Opinion :

Patrick Baudry, professeur de sociologie ŕ l'université de Bordeaux III, auteur de La place des morts, Armand Colin, 1999.


Entre la vie et la mort, nous vivants, devons choisir notre camp. Si les défunts nous quittent les premiers, à nous ensuite de prendre congé d'eux, en leur restituant leur place, en tant que morts, en les faisant être, mais autrement.

La vue du défunt engage à la séparation, comme on le ferait d'une région visitée, avant de reprendre son itinéraire. Le corps représente le support essentiel de la cérémonie. Quand il est absent, les sociétés traditionnelles lui trouvent un substitut. En Nouvelle-Guinée, le cérémonial se déroule autour de l'objet qui représente le mieux le défunt. En Afrique (pays à préciser), une pierre frottée sur le mort resté en terre étrangère est rapportée au pays.

Le rite funéraire, la toilette, l'éloge, retiennent le défunt. Mais, en même temps, dans un mouvement contradictoire, ils forcent à la séparation et, ainsi, à l'engagement dans le deuil. Le mort est acteur de transmission, et pas seulement de biens marchands. Il lègue en effet un héritage d'idées, sa propre façon de considérer l'existence. Une mutation intérieure s'opère quand nous nous réapproprions le mort. En le revoyant sous des traits différents, en comprenant ce qu'il représentait pour nous, nous nous resituons par rapport aux autres.

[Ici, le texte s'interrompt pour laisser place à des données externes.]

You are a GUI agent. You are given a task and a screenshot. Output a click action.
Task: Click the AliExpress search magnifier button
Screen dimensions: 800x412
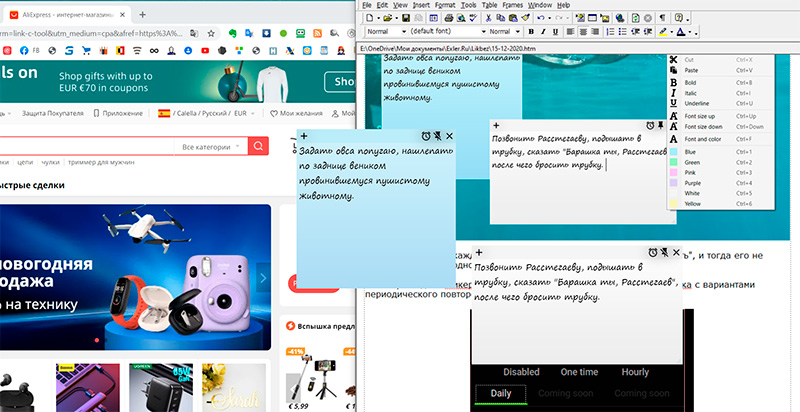pos(258,147)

Même si les lieux et les objets du souvenir aident au deuil, s'y raccrocher dans un rapport fusionnel empêche la nécessaire distanciation. Pour occuper sa place de mort, l'image de l'être cher doit être remaniée à travers le discours social et familial, pour s'installer progressivement dans le souvenir. L'enjeu de ce remaniement détermine notre filiation, pérennise notre culture. Le deuil ne se résume pas au seul chagrin.